In Arthurian legend, he inspired the character of King Urien of either Garlot (Garloth) or Gore (Gorre). His most famous son Owain mab Urien similarly turned into the character of Ywain.

Life
According to the genealogies, Urien was the son of Cynfarch Oer, son of Meirchion Gul, son of Gorwst, son of Cenau, son of Coel Hen (King Cole), the first recorded post-Roman military leader in the area of Hadrian's Wall. He fought against the rulers of the Anglian kingdom of Bernicia (modern Northumbria). An Anglian noble, Ida, had occupied Metcauld around the middle of the 6th century and begun to raid the mainland. Urien joined with other northern kings, Rhydderch Hael "the Generous" of Strathclyde and two other descendants of Coel, Gwallog mab Llaenog and Morgant Bwlch. They defeated the Angles and besieged them on Lindisfarne but, according to the Historia Brittonum, Urien was assassinated at the behest of Morgant Bwlch who was jealous of his power. A man called Llofan Llaf Difo is said to have killed him. One of the Welsh Triads calls the death of Urien one of the "Three Unfortunate Assassinations" and another lists him as one of the "Three Great Battle-leaders of Britain".

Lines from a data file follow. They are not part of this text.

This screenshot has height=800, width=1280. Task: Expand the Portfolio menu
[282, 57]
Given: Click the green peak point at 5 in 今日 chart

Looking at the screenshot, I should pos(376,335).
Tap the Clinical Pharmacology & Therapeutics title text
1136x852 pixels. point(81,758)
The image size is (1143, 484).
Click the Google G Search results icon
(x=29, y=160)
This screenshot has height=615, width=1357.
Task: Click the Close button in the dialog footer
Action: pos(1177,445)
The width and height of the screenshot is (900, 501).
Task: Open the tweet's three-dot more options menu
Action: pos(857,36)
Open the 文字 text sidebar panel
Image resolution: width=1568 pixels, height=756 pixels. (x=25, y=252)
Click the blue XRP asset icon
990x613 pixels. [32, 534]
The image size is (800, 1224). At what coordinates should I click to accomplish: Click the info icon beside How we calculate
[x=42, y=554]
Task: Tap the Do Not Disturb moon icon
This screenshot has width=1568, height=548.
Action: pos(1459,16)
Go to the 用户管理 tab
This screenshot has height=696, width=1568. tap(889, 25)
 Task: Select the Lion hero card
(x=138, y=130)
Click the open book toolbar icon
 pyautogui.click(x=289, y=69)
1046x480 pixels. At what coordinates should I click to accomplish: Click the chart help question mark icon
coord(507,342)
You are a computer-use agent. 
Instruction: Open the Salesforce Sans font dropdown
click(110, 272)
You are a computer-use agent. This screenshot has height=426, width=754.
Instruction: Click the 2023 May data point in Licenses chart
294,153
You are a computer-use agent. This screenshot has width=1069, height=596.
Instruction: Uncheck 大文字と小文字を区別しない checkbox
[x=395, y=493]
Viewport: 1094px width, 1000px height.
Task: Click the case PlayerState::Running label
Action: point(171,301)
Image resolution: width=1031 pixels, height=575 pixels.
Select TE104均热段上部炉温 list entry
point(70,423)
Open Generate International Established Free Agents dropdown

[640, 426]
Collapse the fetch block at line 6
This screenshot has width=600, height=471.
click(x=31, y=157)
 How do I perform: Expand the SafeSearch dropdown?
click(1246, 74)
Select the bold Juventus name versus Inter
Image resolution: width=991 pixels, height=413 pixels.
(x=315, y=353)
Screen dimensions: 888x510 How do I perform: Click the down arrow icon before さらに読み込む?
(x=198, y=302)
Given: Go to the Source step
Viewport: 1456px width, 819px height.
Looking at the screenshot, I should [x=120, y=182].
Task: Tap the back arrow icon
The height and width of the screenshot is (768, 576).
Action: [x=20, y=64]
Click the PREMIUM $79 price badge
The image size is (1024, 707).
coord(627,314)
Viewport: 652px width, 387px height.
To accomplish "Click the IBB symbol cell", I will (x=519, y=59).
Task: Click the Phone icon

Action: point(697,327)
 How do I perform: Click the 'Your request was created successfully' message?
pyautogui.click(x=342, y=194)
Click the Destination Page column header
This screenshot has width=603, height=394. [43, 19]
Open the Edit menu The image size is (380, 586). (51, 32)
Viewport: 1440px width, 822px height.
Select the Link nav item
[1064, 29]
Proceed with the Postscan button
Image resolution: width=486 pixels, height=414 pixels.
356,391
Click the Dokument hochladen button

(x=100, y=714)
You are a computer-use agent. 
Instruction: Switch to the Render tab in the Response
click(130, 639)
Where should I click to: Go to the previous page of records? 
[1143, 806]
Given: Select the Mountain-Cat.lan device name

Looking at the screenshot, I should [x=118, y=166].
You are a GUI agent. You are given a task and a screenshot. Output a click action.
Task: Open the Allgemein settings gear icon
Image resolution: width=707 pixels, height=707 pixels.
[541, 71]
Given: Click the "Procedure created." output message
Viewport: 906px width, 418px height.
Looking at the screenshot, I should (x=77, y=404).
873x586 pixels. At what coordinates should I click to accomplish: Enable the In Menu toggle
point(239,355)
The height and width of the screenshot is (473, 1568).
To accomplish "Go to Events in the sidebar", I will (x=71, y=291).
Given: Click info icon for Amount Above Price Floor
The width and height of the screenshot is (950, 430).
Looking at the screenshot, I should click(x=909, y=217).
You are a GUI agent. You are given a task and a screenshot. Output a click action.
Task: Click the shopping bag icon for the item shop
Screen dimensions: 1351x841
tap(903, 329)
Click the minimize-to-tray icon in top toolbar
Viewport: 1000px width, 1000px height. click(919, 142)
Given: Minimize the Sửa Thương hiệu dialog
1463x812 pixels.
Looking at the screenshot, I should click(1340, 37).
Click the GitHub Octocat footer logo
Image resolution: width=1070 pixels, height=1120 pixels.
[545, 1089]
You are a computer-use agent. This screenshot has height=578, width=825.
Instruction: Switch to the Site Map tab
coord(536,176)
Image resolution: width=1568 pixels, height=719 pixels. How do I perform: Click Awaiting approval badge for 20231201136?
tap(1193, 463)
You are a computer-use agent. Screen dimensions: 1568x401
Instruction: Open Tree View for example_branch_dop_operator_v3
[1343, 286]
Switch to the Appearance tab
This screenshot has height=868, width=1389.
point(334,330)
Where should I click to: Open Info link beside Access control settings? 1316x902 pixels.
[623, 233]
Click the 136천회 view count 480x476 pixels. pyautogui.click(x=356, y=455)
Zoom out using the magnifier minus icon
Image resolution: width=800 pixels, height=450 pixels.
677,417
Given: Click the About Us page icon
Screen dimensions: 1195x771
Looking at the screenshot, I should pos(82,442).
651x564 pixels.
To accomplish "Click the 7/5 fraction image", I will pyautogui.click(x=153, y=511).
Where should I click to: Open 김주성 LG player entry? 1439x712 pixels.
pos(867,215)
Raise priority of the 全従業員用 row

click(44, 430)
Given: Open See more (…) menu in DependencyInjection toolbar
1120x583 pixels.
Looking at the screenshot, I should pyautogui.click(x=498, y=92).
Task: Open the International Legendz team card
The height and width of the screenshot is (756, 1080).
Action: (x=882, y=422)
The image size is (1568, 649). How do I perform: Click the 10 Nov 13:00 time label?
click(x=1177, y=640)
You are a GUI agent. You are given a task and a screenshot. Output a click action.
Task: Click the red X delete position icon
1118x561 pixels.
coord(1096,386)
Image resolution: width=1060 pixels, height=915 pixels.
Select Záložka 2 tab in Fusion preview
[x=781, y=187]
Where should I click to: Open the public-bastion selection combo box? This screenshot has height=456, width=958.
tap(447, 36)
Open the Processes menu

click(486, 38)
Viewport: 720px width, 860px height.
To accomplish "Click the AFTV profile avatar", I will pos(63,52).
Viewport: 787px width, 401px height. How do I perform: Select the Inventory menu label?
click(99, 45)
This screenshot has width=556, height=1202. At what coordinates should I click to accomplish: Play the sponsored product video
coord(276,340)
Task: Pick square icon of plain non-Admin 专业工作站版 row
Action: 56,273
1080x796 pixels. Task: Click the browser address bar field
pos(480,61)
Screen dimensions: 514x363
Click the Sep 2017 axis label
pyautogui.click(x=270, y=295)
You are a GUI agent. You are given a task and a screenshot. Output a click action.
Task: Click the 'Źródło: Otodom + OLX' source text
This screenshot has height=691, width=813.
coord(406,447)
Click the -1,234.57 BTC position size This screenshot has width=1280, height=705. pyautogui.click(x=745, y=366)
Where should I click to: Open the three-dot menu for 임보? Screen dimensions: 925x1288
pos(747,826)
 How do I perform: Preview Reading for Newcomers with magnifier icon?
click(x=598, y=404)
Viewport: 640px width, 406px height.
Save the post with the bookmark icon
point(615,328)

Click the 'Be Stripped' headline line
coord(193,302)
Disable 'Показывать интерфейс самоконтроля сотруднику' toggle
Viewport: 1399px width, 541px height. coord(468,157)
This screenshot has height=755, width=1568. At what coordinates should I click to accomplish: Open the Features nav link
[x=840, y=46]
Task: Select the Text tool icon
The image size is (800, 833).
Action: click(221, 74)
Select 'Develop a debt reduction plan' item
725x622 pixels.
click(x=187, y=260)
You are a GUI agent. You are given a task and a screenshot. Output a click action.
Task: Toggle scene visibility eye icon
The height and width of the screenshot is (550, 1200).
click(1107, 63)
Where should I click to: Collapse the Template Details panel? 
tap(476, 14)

He had at least five sons, named Owain, Rhiwallon, Elffin, Rhun 'Baladr Bras' and Pasgen. The eldest of them succeeded him.

Legend
Urien remained a popular figure in Wales over the centuries, and he and his son Owain were incorporated into Arthurian legend as it spread from Britain to continental Europe. His kingdom was eventually transferred to the magical land of Gore (more worldy Garlot in some version), and Kings Lot of Lothian and Auguselus of Scotland are sometimes said to be his brothers. During the reign of Uther Pendragon, Urien marries the young King Arthur's sister (often Morgan le Fay, but sometimes another sister is named, such as Hermesan in the Livre d'Artus and Blasine in Of Arthour and of Merlin). He, like the kings of several other lands, initially opposes Arthur's accession to the throne after Uther's death. Urien and the others rebel against the young monarch, but upon their defeat, the rebels become Arthur's allies and vassals.

His marriage to Morgan is not portrayed as a happy one, however, as in a popular version (also included in Thomas Malory's influential Le Morte d'Arthur) Morgan plots to take Excalibur, kill Urien and Arthur, and place herself and her lover Accolon on the throne (in most tellings, she fails in all parts of that plan, being foiled by their son and by the Lady of the Lake). Malory sometimes spells his name Urience, which has led some (e.g. Alfred Tennyson) to identify him with King Rience.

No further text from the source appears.